DS-Fusion: Artistic Typography via Discriminated and Stylized Diffusion

Abstract

We introduce a novel method to automatically generate an artistic typography by stylizing one or more letter fonts to visually convey the semantics of an input word, while ensuring that the output remains readable.

To address an assortment of challenges with our task at hand including conflicting goals (artistic stylization vs. legibility), lack of ground truth, and immense search space, our approach utilizes large language models to bridge texts and visual images for stylization and build an unsupervised generative model with a diffusion model backbone. Specifically, we employ the denoising generator in Latent Diffusion Model (LDM), with the key addition of a CNN-based discriminator to adapt the input style onto the input text. The discriminator uses rasterized images of a given letter/word font as real samples and output of the denoising generator as fake samples.

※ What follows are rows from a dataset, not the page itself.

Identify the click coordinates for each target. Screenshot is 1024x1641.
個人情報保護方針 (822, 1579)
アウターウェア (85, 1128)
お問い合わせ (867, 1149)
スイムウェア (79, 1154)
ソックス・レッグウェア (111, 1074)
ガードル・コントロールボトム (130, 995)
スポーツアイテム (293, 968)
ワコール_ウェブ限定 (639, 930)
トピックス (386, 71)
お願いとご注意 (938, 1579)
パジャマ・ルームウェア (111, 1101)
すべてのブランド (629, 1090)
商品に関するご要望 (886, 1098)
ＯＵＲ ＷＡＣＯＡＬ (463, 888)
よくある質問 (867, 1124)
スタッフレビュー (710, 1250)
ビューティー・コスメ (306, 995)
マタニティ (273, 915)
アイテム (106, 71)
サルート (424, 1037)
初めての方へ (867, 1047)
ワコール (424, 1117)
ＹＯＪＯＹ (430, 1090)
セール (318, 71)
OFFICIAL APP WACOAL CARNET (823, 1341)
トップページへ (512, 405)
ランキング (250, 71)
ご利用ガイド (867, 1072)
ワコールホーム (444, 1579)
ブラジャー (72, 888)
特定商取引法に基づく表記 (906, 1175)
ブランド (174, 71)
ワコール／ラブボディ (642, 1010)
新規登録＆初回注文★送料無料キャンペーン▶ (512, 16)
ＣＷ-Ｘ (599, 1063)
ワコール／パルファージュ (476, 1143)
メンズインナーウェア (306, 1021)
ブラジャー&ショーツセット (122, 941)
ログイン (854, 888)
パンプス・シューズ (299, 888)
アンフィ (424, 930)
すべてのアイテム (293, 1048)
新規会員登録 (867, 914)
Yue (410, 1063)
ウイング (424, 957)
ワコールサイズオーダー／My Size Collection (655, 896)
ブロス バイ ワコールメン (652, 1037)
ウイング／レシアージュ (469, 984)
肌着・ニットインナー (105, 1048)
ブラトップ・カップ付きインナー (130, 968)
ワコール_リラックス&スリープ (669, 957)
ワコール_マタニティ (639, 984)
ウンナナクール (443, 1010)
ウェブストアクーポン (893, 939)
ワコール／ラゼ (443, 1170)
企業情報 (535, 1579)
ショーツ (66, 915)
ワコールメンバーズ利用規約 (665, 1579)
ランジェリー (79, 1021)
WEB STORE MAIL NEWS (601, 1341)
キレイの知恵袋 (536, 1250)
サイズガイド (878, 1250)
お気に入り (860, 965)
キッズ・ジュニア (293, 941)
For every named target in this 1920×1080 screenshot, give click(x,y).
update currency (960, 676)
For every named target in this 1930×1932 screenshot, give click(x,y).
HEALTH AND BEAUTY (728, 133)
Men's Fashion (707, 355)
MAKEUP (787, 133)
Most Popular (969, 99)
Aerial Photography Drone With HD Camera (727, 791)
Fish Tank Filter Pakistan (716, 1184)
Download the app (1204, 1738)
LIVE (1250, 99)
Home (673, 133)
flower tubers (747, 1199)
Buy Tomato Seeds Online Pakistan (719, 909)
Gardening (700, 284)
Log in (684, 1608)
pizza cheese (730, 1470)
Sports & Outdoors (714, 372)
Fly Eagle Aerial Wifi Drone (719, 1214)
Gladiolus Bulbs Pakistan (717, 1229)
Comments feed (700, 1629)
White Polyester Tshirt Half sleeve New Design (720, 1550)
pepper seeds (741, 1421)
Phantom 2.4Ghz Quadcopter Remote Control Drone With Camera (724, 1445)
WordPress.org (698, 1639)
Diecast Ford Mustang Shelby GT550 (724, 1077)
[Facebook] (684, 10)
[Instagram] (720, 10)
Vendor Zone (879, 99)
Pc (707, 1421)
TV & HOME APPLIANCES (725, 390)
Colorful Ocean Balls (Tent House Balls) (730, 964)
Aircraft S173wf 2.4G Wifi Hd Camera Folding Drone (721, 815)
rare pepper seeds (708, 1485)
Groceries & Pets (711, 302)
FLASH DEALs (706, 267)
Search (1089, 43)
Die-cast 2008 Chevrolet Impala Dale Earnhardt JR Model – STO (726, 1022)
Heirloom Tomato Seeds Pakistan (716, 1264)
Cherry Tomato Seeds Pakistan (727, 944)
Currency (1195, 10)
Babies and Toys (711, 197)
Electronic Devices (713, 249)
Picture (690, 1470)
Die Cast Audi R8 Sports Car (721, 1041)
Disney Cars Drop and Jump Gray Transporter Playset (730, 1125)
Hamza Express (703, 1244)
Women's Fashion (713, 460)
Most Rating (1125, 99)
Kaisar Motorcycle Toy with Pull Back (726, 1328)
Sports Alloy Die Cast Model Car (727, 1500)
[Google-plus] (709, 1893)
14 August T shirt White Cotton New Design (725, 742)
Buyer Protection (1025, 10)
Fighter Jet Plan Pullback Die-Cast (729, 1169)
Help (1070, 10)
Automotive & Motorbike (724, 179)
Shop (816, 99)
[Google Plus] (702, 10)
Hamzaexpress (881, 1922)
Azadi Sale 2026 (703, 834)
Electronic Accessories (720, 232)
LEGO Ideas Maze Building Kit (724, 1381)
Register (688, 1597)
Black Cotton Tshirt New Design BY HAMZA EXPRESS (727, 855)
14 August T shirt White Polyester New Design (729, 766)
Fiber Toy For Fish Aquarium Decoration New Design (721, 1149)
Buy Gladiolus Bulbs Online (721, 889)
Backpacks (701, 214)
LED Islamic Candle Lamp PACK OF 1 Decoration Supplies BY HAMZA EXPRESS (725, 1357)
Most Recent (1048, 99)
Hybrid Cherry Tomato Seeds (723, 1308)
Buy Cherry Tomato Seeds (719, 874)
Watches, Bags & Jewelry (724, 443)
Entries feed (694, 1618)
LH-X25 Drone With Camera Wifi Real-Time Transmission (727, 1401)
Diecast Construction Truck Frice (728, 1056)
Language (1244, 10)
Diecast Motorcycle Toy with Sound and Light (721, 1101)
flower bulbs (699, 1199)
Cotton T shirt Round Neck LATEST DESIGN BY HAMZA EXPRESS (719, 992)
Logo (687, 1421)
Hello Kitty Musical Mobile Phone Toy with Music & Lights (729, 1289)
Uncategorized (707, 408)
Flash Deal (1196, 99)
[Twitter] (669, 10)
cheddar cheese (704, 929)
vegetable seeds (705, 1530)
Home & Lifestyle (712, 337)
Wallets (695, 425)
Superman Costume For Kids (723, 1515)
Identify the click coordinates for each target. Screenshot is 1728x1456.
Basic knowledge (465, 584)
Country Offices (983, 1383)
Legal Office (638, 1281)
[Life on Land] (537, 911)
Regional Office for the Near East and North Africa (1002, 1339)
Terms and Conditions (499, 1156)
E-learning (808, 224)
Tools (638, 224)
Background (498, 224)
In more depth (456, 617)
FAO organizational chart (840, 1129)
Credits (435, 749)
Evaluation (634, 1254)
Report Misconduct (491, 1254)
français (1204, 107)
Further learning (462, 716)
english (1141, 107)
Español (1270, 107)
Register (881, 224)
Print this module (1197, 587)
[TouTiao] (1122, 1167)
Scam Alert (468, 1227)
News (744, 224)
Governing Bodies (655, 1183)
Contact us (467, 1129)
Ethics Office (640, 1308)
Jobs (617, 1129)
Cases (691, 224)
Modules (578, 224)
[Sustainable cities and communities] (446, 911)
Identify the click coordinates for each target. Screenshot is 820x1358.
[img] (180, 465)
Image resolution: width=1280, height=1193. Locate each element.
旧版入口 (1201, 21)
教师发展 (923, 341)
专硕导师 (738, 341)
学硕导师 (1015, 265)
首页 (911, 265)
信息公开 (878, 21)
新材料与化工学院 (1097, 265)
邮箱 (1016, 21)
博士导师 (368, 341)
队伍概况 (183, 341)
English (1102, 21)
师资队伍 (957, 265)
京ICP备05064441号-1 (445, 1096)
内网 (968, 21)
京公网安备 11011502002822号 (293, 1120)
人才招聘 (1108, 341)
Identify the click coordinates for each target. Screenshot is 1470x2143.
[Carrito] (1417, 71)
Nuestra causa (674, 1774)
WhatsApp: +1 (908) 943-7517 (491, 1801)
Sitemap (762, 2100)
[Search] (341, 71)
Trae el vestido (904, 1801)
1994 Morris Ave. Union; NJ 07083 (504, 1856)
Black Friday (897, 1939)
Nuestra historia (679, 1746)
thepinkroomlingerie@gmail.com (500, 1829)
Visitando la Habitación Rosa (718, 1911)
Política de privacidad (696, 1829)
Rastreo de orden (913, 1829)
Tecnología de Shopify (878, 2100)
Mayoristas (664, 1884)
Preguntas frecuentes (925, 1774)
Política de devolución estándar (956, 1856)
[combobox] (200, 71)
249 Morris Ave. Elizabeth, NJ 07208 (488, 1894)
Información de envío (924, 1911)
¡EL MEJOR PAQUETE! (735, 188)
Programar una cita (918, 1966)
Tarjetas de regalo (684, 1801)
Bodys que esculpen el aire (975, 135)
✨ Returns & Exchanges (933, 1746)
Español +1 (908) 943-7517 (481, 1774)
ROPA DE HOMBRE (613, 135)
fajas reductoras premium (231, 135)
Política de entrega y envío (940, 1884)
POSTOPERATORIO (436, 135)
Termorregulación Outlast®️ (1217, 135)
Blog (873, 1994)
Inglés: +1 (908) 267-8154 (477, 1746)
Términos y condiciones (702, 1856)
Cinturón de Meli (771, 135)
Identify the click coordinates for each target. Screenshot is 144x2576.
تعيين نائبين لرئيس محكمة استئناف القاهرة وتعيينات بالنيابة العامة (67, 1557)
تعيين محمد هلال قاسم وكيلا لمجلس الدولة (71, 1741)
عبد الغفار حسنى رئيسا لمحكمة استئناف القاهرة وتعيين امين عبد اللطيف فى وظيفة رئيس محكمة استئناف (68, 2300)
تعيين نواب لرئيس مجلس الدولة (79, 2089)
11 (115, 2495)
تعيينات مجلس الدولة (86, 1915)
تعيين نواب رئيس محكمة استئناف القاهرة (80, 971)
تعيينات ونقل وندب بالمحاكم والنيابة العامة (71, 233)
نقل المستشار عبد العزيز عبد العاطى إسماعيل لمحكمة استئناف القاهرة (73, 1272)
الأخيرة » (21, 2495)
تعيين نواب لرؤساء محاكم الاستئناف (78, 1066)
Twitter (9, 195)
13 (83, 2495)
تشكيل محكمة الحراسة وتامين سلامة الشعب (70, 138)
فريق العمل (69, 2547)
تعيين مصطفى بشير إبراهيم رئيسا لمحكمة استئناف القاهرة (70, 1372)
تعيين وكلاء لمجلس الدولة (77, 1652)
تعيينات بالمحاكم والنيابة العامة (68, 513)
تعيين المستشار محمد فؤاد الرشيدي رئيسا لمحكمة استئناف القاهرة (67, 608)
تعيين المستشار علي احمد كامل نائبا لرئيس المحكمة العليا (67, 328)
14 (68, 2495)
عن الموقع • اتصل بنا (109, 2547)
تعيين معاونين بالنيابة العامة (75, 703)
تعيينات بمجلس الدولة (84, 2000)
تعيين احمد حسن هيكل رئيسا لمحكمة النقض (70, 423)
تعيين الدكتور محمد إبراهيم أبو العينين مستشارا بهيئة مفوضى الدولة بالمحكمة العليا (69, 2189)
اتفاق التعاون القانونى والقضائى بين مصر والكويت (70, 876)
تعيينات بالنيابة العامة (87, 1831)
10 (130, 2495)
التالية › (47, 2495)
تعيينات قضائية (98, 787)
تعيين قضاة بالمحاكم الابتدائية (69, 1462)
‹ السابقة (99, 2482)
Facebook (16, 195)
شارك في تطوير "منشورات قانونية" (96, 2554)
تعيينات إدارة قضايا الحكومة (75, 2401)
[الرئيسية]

Our model is coined DS-Fusion for discriminated and stylized diffusion.

Pipeline

The pipeline of DS-Fusion, which takes as input a style prompt and a glyph image. The style images are generated according to the style word and attribute. DS-Fusion first utilizes a latent diffusion process to construct the latent space of the given style and then introduces a discriminator to blend the style into the glyph shape. The parameters of a module are pre-trained and frozen if there is an icon of a lock on the bottom right. The “+” module denotes the iterative noise injection process of diffusion models.

Single Letter Stylization

We show compelling single-letter artistic typography results generated by DS-Fusion. Each result is produced by composing generated single-letter results with renderings of the remaining letters in the input style word. To render the other letters, we use the same font as the stylized glyph and select a complementing color which is often the dominant color in the stylized glyph.

Multi Letter Stylization

Synthesizing artistic typographies from multiple glyphs is more challenging due to the added structural complexities in the inputs, as well as the more global context to account for. In more ways than one, DS-Fusion demonstrates its ability to utilize all the letters of a word to convey semantic features, in a creative manner.